DIRECTIONS —
Starting with the line that contains "Image resolution: width=1080 pixels, height=1865" and going on through the line that contains "coord(448,42)", both included, render that part of the listing as a numbered list with blank lines left out.

DATA ROWS —

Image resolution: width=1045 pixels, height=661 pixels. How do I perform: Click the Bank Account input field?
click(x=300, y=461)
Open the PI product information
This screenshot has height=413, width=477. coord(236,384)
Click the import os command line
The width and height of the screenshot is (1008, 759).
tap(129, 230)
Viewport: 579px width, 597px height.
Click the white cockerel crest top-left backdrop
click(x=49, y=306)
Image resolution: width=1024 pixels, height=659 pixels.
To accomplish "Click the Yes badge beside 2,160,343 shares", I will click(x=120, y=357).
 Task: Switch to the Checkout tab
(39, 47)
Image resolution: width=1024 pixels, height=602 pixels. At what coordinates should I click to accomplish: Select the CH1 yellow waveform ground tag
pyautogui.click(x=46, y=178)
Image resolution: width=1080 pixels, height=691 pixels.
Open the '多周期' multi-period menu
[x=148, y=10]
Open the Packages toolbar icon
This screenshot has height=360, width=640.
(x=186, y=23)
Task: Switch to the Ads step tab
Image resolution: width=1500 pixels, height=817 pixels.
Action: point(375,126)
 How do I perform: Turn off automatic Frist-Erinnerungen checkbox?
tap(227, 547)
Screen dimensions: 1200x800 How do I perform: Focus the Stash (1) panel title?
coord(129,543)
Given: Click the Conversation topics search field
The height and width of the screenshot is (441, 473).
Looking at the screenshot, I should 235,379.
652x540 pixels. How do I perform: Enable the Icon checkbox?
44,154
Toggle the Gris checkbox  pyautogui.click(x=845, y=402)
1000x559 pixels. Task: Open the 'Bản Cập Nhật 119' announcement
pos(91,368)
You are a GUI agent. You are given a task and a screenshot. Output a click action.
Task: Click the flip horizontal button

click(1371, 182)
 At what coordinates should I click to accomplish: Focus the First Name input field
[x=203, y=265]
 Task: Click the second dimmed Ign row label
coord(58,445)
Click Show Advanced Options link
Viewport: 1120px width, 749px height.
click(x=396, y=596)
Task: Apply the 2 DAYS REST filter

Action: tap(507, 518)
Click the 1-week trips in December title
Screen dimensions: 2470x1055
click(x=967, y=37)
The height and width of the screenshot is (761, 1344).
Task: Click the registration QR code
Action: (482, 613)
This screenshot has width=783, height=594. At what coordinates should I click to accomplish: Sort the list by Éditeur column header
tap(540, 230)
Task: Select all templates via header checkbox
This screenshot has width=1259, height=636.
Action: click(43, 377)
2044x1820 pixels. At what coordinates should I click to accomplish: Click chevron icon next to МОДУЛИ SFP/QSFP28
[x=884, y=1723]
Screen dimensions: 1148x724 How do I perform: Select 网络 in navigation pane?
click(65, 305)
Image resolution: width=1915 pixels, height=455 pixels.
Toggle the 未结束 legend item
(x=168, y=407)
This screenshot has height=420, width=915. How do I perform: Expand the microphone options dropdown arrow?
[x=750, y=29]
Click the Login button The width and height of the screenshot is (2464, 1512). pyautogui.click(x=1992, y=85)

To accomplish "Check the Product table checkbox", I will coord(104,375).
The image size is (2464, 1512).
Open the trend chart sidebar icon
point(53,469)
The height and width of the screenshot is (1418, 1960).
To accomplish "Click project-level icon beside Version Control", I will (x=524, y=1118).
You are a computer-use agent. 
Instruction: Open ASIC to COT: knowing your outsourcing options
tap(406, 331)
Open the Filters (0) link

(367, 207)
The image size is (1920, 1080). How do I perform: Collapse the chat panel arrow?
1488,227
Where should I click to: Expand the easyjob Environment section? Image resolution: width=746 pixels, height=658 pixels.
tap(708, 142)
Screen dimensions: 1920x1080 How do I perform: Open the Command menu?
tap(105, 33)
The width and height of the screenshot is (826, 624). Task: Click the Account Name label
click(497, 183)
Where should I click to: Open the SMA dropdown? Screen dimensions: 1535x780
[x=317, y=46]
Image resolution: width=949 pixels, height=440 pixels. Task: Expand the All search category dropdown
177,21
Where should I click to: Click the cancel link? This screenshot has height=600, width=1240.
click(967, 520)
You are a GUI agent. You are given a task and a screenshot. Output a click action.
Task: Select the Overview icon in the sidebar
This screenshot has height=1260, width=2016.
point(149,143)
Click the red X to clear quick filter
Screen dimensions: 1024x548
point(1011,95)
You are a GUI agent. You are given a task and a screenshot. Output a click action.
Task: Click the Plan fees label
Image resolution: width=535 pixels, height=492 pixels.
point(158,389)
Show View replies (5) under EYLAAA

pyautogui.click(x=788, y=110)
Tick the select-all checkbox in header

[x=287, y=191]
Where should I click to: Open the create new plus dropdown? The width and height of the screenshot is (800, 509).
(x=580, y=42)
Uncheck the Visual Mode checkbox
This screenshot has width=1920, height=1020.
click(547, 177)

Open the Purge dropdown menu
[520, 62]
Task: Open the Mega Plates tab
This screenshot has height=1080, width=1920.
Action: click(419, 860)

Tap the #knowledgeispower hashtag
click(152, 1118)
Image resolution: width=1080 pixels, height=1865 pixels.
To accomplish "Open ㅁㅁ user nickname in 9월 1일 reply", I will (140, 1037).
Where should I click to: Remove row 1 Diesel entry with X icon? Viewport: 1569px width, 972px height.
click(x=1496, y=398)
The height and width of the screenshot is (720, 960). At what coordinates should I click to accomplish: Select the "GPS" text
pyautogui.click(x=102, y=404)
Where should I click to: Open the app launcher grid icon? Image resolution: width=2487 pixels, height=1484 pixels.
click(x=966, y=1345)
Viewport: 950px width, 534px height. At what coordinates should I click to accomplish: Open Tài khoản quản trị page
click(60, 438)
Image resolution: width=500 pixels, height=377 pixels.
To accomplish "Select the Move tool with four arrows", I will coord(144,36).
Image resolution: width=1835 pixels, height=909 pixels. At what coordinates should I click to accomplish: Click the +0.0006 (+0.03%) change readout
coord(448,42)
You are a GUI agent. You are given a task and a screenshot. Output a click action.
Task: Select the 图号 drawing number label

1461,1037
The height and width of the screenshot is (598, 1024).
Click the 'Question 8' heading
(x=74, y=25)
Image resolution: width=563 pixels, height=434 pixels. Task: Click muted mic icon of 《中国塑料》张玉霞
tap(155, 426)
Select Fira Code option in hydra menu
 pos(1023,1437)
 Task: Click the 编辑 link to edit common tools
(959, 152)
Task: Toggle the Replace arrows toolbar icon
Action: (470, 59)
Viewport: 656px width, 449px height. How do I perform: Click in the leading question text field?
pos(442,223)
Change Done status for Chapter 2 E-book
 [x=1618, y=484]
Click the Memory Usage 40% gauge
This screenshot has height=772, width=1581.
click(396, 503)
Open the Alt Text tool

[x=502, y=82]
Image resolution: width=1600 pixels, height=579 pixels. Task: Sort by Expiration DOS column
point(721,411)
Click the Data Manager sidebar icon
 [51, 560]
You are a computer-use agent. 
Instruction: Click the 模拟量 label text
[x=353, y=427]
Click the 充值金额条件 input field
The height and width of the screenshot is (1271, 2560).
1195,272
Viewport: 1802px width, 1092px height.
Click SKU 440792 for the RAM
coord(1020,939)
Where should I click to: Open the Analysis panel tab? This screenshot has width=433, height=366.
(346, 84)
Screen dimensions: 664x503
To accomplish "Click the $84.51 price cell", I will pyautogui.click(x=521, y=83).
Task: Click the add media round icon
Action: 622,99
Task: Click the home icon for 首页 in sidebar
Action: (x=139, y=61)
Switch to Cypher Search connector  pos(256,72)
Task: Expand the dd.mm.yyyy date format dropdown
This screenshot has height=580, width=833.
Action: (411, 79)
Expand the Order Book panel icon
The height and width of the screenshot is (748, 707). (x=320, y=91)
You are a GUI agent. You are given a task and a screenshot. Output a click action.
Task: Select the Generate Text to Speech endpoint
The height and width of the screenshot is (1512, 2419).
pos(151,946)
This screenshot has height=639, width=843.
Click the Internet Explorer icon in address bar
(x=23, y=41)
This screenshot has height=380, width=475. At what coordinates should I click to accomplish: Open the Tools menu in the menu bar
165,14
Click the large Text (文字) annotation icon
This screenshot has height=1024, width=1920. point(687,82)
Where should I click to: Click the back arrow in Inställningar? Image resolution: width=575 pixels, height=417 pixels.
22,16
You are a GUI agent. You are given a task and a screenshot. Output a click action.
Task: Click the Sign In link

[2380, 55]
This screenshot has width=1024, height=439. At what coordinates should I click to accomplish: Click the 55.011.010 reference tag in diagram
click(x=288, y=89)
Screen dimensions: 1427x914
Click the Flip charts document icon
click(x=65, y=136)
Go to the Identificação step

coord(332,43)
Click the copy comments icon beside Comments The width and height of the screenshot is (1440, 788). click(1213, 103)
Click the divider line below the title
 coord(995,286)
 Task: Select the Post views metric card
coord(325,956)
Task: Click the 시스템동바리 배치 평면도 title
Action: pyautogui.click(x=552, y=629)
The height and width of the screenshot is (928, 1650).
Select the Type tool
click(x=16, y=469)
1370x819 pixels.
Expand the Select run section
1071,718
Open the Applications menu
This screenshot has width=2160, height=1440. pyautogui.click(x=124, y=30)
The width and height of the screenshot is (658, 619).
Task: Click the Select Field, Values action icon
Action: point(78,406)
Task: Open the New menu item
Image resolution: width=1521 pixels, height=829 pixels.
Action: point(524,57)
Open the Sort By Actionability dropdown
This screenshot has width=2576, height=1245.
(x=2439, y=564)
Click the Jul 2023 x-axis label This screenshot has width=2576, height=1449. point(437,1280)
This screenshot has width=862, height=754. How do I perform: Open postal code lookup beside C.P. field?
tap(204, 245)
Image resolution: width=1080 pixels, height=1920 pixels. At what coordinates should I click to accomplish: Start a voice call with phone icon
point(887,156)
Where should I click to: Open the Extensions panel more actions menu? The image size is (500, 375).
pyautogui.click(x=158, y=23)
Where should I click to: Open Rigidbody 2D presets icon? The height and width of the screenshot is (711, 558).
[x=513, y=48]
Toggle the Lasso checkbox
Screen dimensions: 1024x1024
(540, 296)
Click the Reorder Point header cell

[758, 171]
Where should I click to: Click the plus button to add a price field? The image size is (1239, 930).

ANSWER BELOW —
1. Image resolution: width=1080 pixels, height=1865 pixels.
2. To accomplish "Open ㅁㅁ user nickname in 9월 1일 reply", I will (140, 1037).
3. Where should I click to: Remove row 1 Diesel entry with X icon? Viewport: 1569px width, 972px height.
4. click(x=1496, y=398)
5. The height and width of the screenshot is (720, 960). At what coordinates should I click to accomplish: Select the "GPS" text
6. pyautogui.click(x=102, y=404)
7. Where should I click to: Open the app launcher grid icon? Image resolution: width=2487 pixels, height=1484 pixels.
8. click(x=966, y=1345)
9. Viewport: 950px width, 534px height. At what coordinates should I click to accomplish: Open Tài khoản quản trị page
10. click(60, 438)
11. Image resolution: width=500 pixels, height=377 pixels.
12. To accomplish "Select the Move tool with four arrows", I will coord(144,36).
13. Image resolution: width=1835 pixels, height=909 pixels. At what coordinates should I click to accomplish: Click the +0.0006 (+0.03%) change readout
14. coord(448,42)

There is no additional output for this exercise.